((

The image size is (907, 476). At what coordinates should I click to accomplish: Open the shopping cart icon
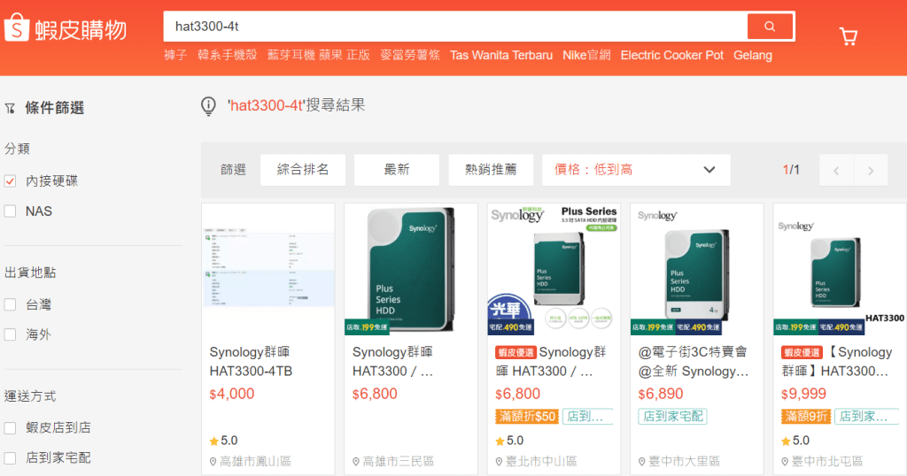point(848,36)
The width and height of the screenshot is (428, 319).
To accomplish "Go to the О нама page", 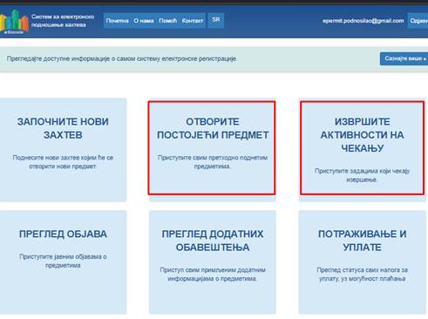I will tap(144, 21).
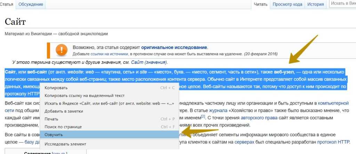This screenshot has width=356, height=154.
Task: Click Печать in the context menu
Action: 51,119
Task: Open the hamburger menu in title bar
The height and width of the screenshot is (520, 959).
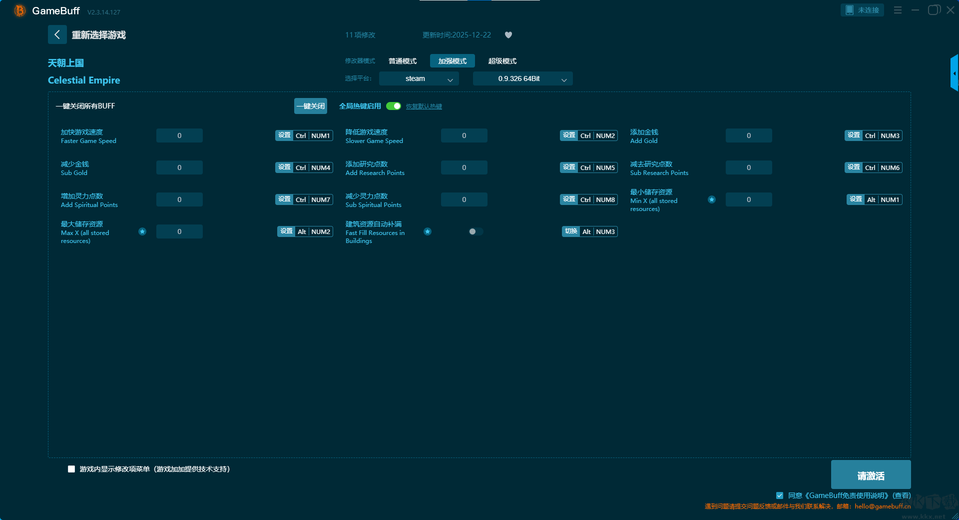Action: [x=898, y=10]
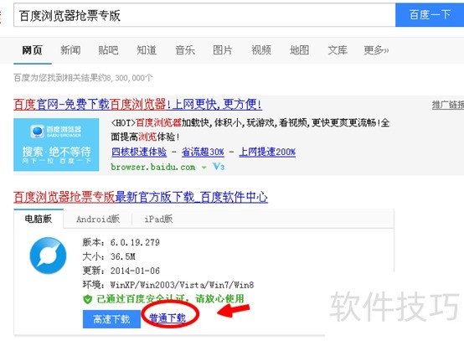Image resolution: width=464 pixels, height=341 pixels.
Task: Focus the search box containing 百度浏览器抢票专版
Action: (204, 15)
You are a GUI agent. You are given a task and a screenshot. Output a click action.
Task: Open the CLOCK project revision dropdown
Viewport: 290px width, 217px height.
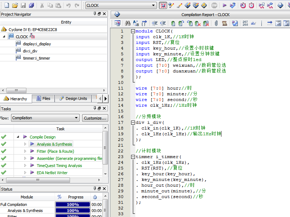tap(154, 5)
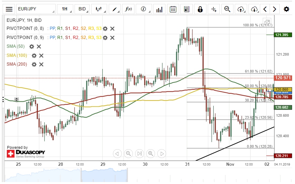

))

__WORK REQUIRED__:
Without reproducing any picture, repeat exactly the lines from the one containing "Task: Open the hamburger menu in title bar" through the last line of the material above, both ends included.

__FINAL ANSWER__:
Task: Open the hamburger menu in title bar
The height and width of the screenshot is (520, 959).
Action: [x=898, y=10]
Image resolution: width=464 pixels, height=341 pixels.
Task: Focus the search box containing 百度浏览器抢票专版
Action: (204, 15)
You are a GUI agent. You are given a task and a screenshot. Output a click action.
Task: Open the CLOCK project revision dropdown
Viewport: 290px width, 217px height.
tap(154, 5)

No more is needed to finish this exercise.